WORK REQUIRED ▸ Reproduce word for word the lines between those holding "Open the Characters tab" and "Given: Toggle closed captions CC button", inclusive, and nothing else from the data below.

*** PROVIDED RECORDS ***

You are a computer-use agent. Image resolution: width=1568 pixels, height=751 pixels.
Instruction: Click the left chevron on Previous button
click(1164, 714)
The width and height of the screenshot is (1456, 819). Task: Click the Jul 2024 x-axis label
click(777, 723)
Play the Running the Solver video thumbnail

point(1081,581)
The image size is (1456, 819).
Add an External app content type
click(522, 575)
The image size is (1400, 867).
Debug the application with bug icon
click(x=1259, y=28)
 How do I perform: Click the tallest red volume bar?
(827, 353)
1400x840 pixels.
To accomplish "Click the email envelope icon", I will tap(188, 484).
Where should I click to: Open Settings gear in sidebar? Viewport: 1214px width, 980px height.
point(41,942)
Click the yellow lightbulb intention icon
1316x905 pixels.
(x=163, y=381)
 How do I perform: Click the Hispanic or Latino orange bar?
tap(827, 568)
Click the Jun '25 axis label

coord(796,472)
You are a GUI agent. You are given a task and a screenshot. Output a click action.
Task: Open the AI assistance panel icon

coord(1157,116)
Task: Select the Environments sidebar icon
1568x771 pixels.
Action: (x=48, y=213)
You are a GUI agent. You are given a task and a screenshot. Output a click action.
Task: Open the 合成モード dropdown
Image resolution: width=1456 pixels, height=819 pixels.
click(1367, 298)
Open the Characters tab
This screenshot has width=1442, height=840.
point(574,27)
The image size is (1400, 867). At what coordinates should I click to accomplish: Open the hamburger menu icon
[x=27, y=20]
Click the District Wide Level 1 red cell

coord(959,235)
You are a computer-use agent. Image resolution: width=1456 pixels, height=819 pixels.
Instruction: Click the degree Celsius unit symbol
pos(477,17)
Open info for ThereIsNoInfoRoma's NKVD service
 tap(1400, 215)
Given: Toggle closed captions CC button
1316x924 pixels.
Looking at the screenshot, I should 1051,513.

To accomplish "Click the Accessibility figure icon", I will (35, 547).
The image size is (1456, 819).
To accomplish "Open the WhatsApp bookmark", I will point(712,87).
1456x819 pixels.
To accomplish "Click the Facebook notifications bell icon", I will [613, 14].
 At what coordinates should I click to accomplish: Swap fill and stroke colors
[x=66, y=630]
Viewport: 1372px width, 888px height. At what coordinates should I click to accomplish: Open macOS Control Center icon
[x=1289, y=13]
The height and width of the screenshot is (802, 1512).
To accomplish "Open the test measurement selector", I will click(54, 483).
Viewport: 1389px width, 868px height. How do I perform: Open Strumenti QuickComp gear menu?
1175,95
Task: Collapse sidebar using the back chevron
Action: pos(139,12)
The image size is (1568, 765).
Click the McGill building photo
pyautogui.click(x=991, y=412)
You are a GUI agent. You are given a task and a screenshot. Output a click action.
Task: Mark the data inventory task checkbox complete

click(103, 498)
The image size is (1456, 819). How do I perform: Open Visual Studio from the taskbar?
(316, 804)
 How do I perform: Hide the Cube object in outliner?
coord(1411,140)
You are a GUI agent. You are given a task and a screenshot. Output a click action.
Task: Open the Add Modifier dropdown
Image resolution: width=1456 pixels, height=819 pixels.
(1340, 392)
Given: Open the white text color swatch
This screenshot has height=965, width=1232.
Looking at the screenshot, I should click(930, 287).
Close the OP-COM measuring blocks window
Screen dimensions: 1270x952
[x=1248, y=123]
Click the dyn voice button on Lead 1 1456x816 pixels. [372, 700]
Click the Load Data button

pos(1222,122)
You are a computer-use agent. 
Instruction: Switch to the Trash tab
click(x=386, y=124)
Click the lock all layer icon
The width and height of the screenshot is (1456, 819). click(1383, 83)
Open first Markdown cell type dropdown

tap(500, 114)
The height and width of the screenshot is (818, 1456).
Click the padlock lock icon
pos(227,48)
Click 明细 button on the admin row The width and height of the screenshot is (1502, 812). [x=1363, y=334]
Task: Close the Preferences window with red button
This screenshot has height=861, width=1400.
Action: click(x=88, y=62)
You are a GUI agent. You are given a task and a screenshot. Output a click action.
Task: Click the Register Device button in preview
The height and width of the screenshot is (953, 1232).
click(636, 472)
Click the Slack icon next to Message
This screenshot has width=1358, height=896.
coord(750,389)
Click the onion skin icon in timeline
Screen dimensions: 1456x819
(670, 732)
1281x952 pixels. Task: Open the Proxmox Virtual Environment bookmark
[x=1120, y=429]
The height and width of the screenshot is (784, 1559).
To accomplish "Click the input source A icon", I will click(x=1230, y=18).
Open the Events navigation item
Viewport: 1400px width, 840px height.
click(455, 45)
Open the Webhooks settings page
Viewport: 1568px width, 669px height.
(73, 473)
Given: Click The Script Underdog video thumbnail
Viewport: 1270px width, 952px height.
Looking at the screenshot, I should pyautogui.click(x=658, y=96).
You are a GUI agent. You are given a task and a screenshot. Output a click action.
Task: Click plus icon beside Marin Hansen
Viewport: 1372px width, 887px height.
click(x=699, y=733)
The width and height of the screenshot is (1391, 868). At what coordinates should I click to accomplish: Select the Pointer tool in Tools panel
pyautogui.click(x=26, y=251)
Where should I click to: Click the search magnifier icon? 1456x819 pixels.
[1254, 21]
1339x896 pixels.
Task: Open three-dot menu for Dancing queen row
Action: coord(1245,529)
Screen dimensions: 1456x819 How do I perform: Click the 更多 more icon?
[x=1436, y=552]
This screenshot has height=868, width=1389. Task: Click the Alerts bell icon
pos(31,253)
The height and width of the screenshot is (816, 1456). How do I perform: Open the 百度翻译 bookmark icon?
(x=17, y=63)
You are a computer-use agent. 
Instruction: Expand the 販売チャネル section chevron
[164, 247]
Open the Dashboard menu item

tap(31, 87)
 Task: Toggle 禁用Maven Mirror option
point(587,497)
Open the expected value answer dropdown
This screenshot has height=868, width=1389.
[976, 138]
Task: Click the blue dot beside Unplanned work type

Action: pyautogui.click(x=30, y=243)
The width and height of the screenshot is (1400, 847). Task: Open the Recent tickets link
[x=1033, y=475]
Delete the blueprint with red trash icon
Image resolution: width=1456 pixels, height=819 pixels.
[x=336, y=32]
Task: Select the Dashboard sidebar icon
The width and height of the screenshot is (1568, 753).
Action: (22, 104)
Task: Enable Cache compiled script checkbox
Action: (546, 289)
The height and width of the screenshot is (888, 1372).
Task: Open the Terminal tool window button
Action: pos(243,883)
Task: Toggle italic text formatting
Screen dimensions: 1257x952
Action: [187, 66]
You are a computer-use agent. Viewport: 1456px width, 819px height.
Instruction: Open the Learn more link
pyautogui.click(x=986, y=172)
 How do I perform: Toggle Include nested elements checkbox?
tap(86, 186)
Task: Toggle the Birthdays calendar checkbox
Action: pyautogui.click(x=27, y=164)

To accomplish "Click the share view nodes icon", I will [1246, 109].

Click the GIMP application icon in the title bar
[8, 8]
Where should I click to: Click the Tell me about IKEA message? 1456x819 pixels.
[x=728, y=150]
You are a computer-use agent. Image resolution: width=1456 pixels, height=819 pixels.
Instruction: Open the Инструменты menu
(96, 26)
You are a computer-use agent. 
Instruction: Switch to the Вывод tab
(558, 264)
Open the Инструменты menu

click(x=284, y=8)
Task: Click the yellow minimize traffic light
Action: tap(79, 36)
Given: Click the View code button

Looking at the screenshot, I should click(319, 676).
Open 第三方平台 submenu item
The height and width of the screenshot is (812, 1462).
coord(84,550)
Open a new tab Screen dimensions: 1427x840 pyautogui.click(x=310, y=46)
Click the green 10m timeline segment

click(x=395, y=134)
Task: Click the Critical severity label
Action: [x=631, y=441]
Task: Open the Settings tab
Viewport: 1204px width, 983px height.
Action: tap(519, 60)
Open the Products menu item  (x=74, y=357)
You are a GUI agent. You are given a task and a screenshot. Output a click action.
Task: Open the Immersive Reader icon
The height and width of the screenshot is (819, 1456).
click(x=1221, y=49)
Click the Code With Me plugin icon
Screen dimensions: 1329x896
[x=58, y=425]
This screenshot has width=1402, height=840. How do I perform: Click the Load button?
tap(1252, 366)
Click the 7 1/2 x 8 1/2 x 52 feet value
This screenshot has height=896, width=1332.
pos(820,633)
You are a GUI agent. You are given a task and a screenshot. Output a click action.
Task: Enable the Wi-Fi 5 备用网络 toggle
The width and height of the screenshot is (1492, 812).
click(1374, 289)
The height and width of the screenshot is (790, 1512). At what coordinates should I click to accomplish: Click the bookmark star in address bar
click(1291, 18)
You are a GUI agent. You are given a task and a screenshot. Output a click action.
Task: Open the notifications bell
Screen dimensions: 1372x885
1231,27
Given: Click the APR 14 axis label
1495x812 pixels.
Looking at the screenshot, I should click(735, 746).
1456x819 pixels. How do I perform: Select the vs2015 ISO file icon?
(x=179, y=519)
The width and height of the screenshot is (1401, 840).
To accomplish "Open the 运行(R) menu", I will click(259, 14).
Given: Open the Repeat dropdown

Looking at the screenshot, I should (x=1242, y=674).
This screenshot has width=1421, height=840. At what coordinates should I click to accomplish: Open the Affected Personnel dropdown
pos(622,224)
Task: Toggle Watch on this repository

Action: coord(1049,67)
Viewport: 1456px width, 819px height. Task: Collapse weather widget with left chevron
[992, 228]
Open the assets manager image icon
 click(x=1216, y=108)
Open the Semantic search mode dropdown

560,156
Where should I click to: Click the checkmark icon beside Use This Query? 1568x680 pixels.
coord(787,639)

***

PROBLEM SOLUTION ▸
Open the Characters tab
This screenshot has width=1442, height=840.
point(574,27)
The image size is (1400, 867). At what coordinates should I click to accomplish: Open the hamburger menu icon
[x=27, y=20]
Click the District Wide Level 1 red cell

coord(959,235)
You are a computer-use agent. Image resolution: width=1456 pixels, height=819 pixels.
Instruction: Click the degree Celsius unit symbol
pos(477,17)
Open info for ThereIsNoInfoRoma's NKVD service
 tap(1400, 215)
Given: Toggle closed captions CC button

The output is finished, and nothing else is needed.